- Coordinates (Policzna): 51°27′N 21°38′E﻿ / ﻿51.450°N 21.633°E
- Country: Poland
- Voivodeship: Masovian
- County: Zwoleń
- Seat: Policzna

Area
- • Total: 112.35 km^{2} (43.38 sq mi)

Population (2006)
- • Total: 5,895
- • Density: 52/km^{2} (140/sq mi)
- Website: http://www.policzna.ugm.pl

= Gmina Policzna =

Gmina Policzna is a rural gmina (administrative district) in Zwoleń County, Masovian Voivodeship, in east-central Poland. Its seat is the village of Policzna, which lies approximately 11 kilometres (7 mi) north-east of Zwoleń and 96 km (59 mi) south-east of Warsaw.

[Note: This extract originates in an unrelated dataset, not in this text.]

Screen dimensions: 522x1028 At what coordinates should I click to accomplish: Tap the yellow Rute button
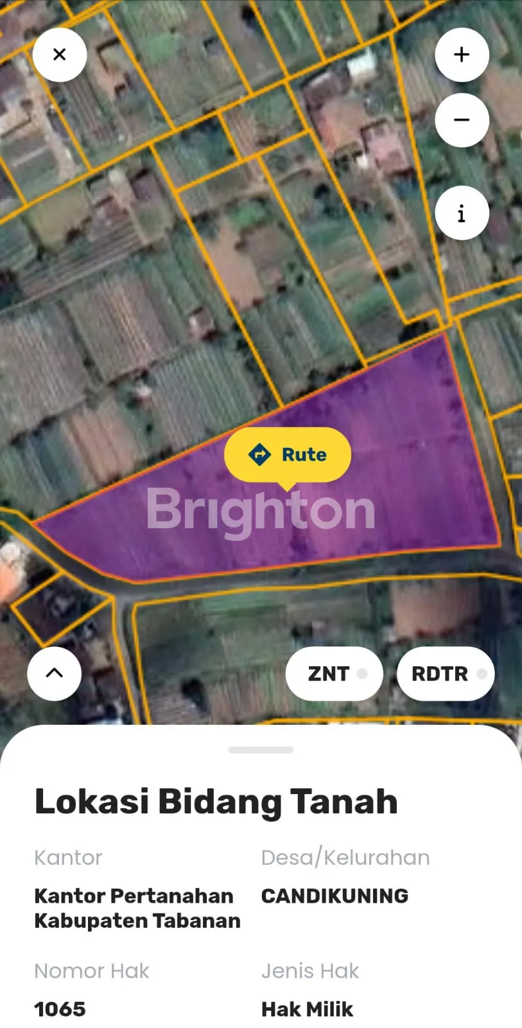[x=288, y=455]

The gmina covers an area of 112.35 km2, and as of 2006 its total population is 5,895.

==Villages==
Gmina Policzna contains the villages and settlements of Aleksandrówka, Andrzejówka, Annów, Antoniówka, Biały Ług, Bierdzież, Chechły, Czarnolas, Czarnolas-Kolonia, Dąbrowa-Las, Florianów, Franków, Gródek, Helenów, Jabłonów, Jadwinów, Kolonia Chechelska, Kuszlów, Łuczynów, Ługowa Wola, Patków, Piątków, Policzna, Stanisławów, Świetlikowa Wola, Teodorów, Wilczowola, Władysławów, Wojciechówka, Wólka Policka, Wygoda, Zawada Nowa and Zawada Stara.

==Neighbouring gminas==
Gmina Policzna is bordered by the gminas of Garbatka-Letnisko, Gniewoszów, Pionki, Przyłęk, Puławy and Zwoleń.